И, взглянув на содержателя харчевни, оглушительно захохотал.
Потом поднялся на второй этаж, распахнул ближайшее к вывеске гостиницы окно, высунулся в него, протянул руку, сорвал доски с надписями: "Гуинплен — Человек, который смеется" и "Побежденный хаос", взял их подмышку и спустился вниз.
Дядюшка Никлс следил за ним глазами.
— Зачем вы снимаете это?
Урсус снова разразился хохотом.
— Чему это вы радуетесь? — спросил хозяин.
— Я решил жить сам для себя.
Никлс понял и приказал своему помощнику Говикему объявлять всем, кто придет, что сегодня вечером представления не будет. Он убрал от дверей бочку, служившую будкой кассирше, и откатил ее в дальний угол низкого зала.
Минуту спустя Урсус поднялся в "Зеленый ящик".
Он поставил в угол обе вывески и вошел в отделение фургона, которое он называл "женской половиной".
Дея спала.
Она лежала на постели одетая, только расстегнув платье, как делала обычно во время дневного отдыха.
Подле нее сидели, погруженные в задумчивость, Винос и Фиби, одна на табуретке, другая прямо на полу.
Несмотря на поздний час, они не надели костюмов, в которых изображали богинь, что свидетельствовало о глубоком унынии. Они так и остались в корсажах из грубой шерсти и в холщовых юбках.
Урсус посмотрел на Дею.
— Она готовится к более долгому сну, — пробормотал он.
И обратился к Фиби и Винос:
— Эй, вы, послушайте! Кончена музыка! Можете спрятать ваши трубы в ящик. Хорошо сделали, что не вырядились богинями. Конечно, в своем естественном виде вы достаточно уродливы, но все-таки поступили умно. Щеголяйте в своих отрепьях. Представления не будет ни сегодня, ни завтра, ни послезавтра, ни послепослезавтра. Нет больше Гуинплена. Сам черт его теперь не сыщет.
И он снова устремил глаза на Дею.
— Какой это будет для нее удар!

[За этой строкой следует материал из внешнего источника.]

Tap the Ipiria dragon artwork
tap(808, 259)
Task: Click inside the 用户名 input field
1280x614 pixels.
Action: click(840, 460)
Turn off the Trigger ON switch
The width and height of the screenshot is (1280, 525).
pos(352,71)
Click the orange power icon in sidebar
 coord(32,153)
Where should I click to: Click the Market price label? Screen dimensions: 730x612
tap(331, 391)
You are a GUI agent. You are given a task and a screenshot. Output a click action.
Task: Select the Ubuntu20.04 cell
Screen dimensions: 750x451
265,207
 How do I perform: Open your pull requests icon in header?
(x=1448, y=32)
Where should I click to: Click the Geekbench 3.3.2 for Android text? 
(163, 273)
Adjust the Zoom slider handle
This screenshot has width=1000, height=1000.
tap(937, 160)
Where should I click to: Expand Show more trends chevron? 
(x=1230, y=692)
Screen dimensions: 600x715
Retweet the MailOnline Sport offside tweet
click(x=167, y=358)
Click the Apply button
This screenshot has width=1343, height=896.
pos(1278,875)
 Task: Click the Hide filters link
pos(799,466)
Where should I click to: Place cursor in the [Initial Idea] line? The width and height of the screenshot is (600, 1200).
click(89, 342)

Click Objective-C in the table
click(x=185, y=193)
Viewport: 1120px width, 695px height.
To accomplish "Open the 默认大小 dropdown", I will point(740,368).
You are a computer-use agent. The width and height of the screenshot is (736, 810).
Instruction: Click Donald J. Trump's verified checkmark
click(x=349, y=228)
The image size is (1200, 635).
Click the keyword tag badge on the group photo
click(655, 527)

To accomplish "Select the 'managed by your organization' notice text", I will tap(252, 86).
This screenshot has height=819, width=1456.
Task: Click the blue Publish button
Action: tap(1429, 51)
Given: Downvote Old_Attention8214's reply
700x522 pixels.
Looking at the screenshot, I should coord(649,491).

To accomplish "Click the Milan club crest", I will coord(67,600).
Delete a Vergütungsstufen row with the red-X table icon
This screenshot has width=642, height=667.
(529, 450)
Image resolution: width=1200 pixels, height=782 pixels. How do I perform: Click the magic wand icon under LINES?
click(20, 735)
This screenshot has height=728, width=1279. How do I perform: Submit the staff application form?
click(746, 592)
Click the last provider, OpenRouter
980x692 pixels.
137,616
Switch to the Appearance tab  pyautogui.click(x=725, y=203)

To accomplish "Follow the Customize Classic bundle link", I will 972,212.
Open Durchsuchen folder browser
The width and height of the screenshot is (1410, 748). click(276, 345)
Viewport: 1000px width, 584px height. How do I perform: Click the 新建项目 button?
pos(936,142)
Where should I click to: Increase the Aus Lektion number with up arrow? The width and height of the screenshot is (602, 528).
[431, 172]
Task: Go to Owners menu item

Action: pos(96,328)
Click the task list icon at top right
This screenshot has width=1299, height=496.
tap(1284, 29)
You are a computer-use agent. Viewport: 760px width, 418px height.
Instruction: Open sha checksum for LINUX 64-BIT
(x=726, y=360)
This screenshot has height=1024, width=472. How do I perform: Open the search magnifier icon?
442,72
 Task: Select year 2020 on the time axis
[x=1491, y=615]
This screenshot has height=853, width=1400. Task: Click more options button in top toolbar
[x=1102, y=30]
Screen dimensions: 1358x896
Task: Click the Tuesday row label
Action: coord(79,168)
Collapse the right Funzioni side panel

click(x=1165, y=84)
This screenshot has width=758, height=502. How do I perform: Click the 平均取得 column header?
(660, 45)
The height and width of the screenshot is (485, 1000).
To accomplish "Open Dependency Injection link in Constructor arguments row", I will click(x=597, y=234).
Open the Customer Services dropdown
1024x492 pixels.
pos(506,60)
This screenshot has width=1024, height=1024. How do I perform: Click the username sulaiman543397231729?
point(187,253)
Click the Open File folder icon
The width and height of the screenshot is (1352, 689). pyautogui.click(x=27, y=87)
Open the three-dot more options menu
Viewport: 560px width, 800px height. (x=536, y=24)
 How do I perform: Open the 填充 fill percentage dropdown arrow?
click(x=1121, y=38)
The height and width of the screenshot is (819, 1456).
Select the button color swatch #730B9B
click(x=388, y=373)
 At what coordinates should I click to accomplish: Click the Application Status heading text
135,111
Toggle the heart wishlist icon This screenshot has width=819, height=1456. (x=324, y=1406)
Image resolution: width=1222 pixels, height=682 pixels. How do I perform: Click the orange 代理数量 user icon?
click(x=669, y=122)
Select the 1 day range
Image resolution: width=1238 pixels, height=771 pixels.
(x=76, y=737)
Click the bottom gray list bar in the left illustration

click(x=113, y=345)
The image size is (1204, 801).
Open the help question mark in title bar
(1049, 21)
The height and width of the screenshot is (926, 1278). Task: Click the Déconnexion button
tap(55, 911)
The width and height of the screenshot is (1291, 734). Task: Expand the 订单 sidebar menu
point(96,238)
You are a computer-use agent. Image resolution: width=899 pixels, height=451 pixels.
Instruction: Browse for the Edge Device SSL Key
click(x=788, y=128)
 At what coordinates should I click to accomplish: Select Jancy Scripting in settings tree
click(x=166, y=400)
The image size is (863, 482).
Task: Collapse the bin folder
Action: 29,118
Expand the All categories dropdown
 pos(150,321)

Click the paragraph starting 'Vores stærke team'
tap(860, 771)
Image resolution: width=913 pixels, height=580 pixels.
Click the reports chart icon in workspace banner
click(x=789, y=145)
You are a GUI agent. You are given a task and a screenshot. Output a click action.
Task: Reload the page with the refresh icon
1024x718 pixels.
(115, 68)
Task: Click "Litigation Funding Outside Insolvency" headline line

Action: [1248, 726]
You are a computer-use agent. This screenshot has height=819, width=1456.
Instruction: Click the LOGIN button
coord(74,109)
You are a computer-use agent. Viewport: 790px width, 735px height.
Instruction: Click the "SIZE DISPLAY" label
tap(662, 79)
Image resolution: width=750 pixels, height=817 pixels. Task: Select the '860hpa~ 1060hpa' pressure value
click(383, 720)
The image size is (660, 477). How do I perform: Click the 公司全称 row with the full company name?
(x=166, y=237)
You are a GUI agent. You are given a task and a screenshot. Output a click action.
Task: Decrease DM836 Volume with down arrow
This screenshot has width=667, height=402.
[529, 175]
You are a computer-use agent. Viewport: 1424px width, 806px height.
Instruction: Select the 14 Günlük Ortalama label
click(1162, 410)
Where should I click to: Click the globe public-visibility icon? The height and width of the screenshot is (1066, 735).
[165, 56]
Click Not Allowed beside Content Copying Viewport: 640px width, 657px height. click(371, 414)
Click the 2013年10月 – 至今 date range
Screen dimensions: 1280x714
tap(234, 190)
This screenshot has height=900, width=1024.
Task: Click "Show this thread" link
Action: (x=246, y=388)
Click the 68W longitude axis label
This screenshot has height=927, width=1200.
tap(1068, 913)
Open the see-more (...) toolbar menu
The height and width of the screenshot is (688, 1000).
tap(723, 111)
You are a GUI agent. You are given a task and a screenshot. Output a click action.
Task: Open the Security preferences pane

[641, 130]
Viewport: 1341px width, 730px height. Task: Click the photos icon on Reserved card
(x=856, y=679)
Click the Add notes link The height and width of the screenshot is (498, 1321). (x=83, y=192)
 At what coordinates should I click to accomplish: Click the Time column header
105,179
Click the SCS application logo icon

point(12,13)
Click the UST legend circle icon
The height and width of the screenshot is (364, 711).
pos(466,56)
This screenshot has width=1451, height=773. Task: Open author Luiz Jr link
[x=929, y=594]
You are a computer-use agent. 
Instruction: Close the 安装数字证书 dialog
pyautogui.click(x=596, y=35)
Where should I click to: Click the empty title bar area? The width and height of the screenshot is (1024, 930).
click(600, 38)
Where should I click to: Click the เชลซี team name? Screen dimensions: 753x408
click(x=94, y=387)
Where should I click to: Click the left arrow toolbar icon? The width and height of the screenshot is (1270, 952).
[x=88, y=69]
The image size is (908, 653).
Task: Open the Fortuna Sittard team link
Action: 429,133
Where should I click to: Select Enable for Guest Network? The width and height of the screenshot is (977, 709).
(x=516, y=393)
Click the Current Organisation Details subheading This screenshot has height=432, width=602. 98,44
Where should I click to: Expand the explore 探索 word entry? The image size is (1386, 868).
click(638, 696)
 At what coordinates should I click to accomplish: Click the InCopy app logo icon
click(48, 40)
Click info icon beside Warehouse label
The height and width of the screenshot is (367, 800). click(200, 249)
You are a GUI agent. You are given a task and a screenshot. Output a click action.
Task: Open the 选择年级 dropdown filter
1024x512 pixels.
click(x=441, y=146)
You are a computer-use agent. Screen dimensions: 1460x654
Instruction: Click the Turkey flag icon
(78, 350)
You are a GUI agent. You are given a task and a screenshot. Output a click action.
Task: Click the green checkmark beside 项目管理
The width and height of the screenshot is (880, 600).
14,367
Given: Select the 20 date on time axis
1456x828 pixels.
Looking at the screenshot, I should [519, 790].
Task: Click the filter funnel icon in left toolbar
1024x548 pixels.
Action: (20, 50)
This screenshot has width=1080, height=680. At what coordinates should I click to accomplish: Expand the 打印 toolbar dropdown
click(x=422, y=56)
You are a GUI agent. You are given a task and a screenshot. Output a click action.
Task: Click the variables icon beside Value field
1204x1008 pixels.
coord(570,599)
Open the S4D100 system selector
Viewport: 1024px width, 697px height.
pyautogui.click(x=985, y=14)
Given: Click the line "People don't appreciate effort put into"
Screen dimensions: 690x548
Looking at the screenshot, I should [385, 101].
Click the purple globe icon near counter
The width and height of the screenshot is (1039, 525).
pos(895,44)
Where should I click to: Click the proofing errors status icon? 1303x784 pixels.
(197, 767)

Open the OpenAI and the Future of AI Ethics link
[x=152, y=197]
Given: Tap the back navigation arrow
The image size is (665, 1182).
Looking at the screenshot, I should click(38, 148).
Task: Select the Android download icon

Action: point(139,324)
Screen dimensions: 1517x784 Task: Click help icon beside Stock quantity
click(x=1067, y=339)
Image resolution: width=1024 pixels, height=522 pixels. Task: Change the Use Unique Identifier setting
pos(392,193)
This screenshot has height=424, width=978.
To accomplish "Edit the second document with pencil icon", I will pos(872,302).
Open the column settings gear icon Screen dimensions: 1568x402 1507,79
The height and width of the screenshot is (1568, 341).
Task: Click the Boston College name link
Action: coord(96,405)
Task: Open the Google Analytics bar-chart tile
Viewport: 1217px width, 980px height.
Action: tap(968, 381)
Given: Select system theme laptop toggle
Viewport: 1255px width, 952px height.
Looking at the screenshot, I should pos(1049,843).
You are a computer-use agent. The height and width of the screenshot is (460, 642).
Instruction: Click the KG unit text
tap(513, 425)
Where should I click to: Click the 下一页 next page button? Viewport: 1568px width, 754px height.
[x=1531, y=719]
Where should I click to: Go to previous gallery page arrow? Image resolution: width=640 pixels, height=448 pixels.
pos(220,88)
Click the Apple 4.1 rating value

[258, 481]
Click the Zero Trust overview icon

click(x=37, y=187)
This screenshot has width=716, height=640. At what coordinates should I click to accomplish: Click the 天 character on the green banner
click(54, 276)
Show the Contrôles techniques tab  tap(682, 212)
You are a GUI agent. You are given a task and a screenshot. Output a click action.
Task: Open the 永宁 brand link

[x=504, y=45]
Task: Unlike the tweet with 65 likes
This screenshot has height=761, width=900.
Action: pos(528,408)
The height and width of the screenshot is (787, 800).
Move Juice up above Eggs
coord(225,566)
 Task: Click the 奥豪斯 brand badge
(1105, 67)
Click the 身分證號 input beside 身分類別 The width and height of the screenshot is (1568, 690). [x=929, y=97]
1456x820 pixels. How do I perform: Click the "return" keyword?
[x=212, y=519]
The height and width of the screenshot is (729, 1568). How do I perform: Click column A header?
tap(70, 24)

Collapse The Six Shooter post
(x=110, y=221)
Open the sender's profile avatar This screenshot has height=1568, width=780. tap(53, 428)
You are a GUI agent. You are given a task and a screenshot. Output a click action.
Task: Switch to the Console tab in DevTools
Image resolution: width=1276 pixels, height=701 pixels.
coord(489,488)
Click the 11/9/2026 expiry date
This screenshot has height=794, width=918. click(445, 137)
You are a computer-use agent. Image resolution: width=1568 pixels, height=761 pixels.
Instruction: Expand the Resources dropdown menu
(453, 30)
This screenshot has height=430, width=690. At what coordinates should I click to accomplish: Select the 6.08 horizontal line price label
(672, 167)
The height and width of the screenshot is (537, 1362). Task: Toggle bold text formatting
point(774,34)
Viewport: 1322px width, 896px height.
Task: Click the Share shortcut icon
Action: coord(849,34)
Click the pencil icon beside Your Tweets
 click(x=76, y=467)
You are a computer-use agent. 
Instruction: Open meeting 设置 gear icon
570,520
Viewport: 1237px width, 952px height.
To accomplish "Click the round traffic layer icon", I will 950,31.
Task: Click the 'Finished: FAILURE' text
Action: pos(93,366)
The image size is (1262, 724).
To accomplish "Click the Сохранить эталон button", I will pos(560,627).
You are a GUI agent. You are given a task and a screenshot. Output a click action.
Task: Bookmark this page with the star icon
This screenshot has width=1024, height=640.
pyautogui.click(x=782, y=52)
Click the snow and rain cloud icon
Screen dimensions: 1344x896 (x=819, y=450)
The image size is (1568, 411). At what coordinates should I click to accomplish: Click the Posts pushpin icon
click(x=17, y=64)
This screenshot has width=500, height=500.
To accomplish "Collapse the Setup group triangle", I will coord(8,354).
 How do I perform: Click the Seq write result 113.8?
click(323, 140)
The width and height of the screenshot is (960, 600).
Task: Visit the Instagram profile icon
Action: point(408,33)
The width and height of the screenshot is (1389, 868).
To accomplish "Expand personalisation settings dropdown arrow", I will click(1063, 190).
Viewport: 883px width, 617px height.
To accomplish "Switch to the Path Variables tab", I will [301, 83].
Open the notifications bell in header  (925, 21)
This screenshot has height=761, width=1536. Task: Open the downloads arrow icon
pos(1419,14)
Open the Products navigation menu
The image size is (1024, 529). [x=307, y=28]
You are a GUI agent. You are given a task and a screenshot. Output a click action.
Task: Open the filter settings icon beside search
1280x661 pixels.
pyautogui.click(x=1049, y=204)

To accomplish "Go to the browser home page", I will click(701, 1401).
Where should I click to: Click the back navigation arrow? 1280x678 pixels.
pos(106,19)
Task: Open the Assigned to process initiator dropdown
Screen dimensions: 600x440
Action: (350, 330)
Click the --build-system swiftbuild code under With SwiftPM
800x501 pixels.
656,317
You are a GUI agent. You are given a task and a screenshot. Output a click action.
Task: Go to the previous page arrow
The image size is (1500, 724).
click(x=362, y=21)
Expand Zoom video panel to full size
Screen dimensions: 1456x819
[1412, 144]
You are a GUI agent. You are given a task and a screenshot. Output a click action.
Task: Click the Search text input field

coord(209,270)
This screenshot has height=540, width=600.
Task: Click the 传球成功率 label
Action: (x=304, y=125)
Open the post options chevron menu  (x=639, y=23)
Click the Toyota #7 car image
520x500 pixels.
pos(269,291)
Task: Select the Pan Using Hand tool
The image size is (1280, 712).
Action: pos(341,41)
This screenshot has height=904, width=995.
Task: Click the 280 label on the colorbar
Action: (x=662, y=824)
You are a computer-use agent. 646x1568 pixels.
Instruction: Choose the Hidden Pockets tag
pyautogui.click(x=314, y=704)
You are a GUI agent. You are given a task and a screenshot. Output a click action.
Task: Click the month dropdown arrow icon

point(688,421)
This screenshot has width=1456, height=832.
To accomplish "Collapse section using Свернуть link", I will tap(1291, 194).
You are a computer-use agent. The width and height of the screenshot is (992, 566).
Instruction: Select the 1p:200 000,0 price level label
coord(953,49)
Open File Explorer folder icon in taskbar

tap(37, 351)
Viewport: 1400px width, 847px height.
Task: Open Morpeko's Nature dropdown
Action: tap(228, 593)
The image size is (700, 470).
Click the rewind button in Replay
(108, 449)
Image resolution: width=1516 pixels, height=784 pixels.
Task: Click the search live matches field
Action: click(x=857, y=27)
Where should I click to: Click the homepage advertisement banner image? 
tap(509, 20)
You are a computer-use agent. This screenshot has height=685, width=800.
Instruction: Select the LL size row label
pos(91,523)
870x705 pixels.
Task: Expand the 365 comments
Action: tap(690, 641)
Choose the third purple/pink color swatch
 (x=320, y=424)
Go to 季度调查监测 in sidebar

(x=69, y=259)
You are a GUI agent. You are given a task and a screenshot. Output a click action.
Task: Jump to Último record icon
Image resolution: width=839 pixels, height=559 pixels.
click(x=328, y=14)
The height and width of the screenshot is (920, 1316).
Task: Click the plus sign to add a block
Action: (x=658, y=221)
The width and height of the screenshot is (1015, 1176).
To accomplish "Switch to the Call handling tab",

Она погаснет сразу, как свеча.
Он набрал в грудь воздуха и дунул:
— Фу! — и кончено.
И засмеялся сухим смешком.
— Не будет у нас Гуинплена, не будет ничего. Это все равно, как если бы я лишился Гомо. Даже хуже. Она почувствует себя более одинокой, чем всякая другая. Слепые тяжелее переживают горе, чем мы.
Он подошел к окошечку в глубине фургона.
— Как прибавляется день! Уже семь часов, а еще довольно светло. Все-таки зажжем свечу.